**RECORDS SHOWN**
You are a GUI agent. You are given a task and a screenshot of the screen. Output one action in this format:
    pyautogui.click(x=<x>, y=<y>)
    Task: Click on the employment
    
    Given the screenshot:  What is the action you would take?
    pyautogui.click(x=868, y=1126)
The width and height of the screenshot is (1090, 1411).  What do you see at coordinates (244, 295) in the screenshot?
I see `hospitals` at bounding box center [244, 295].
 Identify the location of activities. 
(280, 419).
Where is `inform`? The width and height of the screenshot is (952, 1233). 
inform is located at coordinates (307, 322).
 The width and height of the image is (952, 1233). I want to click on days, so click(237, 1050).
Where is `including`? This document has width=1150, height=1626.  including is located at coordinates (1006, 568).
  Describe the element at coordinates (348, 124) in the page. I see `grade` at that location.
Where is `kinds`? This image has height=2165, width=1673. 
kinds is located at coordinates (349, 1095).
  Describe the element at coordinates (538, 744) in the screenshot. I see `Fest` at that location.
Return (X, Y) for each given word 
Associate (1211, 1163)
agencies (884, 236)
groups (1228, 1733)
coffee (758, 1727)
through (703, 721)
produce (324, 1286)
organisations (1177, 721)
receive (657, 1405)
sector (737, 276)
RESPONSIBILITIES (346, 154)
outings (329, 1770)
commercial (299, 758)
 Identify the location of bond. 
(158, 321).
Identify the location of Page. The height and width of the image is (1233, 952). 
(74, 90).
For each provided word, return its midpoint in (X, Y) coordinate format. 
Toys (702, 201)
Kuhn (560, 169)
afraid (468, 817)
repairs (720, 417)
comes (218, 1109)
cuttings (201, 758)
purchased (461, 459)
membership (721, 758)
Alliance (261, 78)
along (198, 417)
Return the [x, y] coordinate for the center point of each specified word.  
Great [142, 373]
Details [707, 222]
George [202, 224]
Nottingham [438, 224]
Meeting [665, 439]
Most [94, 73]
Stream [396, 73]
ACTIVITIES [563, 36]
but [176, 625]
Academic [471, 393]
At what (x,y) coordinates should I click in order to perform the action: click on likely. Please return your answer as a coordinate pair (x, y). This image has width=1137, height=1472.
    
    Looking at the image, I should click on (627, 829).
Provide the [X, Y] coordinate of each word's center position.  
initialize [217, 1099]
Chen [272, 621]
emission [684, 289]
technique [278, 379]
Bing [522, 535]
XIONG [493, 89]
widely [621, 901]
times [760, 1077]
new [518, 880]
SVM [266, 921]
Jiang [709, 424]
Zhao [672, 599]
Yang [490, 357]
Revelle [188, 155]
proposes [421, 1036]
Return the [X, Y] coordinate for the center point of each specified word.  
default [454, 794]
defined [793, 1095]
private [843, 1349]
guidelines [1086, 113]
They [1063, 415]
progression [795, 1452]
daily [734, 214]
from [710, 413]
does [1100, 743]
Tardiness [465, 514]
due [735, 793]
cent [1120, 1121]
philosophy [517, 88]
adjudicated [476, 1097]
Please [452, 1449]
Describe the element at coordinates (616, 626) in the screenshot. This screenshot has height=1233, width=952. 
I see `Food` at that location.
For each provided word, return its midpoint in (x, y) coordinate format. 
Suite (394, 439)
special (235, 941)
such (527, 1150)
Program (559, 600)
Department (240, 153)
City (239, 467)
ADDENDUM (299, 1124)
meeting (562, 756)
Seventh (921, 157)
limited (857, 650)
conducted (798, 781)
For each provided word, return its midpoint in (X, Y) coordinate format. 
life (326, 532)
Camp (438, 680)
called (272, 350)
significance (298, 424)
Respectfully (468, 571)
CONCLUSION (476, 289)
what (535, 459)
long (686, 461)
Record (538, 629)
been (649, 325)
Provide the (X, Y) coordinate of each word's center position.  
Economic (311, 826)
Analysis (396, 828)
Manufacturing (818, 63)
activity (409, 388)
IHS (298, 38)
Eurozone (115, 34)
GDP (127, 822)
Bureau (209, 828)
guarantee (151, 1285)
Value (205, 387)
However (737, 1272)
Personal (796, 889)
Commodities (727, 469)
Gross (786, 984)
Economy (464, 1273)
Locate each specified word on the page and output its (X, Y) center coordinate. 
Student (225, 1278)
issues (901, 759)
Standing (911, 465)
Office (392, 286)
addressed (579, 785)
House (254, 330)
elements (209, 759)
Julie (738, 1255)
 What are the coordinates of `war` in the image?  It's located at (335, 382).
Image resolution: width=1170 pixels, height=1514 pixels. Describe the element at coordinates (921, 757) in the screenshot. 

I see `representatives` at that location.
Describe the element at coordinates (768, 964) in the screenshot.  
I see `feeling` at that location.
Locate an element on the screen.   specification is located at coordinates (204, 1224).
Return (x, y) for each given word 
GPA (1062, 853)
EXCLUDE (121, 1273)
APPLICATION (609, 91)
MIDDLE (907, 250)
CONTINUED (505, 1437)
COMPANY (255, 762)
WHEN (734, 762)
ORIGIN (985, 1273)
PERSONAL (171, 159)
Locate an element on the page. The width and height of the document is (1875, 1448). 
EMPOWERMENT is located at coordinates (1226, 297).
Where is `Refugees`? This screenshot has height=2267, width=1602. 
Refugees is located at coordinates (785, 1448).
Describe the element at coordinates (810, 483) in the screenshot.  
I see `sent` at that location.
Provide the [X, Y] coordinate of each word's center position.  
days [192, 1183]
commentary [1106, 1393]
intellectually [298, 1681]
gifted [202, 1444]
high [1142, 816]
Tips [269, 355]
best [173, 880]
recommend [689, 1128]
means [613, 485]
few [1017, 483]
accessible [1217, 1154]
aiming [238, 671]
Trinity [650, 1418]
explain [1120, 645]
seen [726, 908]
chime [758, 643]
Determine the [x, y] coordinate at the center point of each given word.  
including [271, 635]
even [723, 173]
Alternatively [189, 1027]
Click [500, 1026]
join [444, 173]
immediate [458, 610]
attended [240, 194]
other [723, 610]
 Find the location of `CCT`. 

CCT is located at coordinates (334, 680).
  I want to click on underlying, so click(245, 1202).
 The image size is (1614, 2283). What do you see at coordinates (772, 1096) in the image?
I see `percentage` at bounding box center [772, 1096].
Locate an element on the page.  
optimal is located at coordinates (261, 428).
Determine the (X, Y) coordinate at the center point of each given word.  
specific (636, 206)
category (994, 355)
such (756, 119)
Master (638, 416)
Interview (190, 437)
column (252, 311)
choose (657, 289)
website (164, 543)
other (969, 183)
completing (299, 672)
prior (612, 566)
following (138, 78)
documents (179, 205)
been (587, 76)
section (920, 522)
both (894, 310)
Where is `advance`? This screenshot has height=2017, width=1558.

**REQUIRED WORK**
State how many lines of the listing above contain the word "Identify", and give the number alone.

**RIGHT ANSWER**
3